EDEN (Environmentally-Derived Evolutionary Network) is a family of metagenomic foundation models from Basecamp Research, introduced in a January 2026 preprint. Its flagship is a 28-billion-parameter model trained on 9.7 trillion nucleotide tokens drawn from BaseData1, a proprietary dataset that — at the time of training — contained more than 10 billion novel genes from over 1 million new species. The dataset is intentionally enriched for environmental and host-associated metagenomes, phage sequences, and mobile genetic elements, so the model learns from cross-species evolutionary mechanisms that are largely absent from public sequence repositories.
The central thesis is that dramatically expanding the diversity of biology a model learns from — rather than overfitting to a handful of model organisms — unlocks new scaling behavior and turns therapeutic design into a more predictable engineering discipline. EDEN is positioned alongside other genomic foundation models such as Evo and the Nucleotide Transformer family, but distinguishes itself through the scale and novelty of its training corpus and an explicit focus on generative therapeutic design across multiple modalities and biological scales.
To demonstrate generality, the authors challenge a single architecture to design biological novelty across three distinct modalities: large gene insertion, antibiotic peptide design, and microbiome design. Weights are not publicly released; EDEN is a commercial model developed and deployed internally by Basecamp Research.
EDEN is a transformer-based metagenomic language model, with the flagship checkpoint at 28 billion parameters trained on 9.7 trillion nucleotide tokens. The authors report state-of-the-art performance across a range of predictive and generative genomic and protein benchmarks. In low-N experimental validation, EDEN-generated recombinases were active across ten disease-associated loci (including ATM, DMD, F9, and USH2A) and four candidate safe-harbor sites; roughly 50% of generated LSRs were active in human cells, achieving therapeutically relevant CAR insertion in primary human T cells. The model also generated active bridge recombinases prompted on guide RNA alone, with sequence identities to training and public data as low as 65%. Model weights are not released.

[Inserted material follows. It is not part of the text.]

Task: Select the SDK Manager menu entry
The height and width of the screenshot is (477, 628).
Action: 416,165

EDEN targets cell and gene therapy, anti-infective discovery, and synthetic biology. Programmable gene insertion offers a route to site-specific integration of large genetic payloads without double-strand breaks, addressing the payload and safety limits of viral and nuclease-based editing at otherwise intractable targets. The antimicrobial peptide work supports discovery against drug-resistant pathogens, and the microbiome generation capability could inform synthetic community and metabolic-pathway design.

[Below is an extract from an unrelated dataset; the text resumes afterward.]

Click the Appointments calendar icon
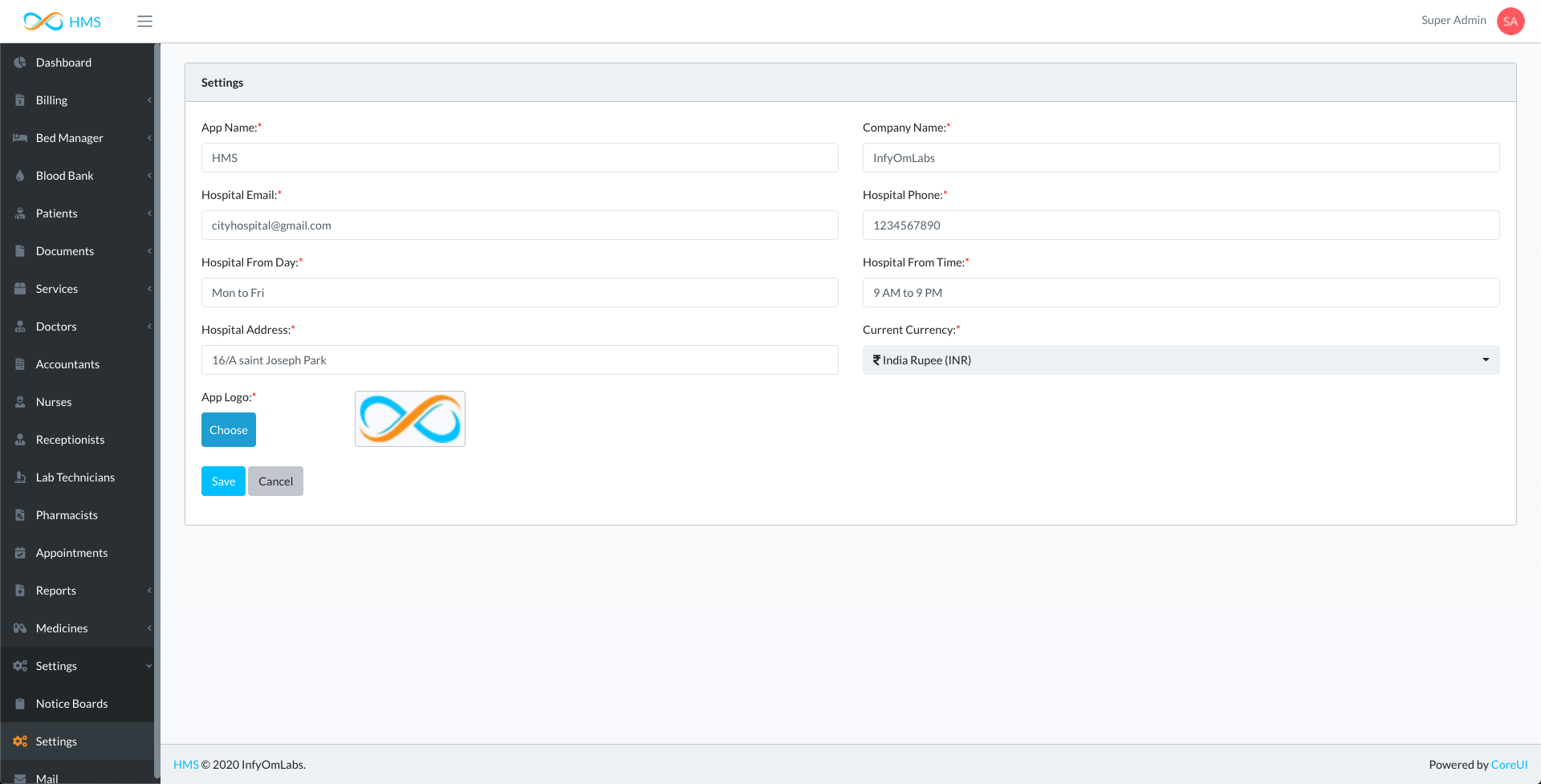The height and width of the screenshot is (784, 1541). point(20,553)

EDEN reframes therapeutic design as a scaling-driven engineering problem, arguing that combining vast evolutionary data with therapeutic readouts yields a single architecture that designs candidates across modalities and disease areas. Its experimental validation across recombinases, peptides, and microbiomes is unusually broad for a genomic foundation model. The principal limitation for the open research community is that EDEN and its underlying BaseData corpus are proprietary, so independent benchmarking and reuse are not currently possible.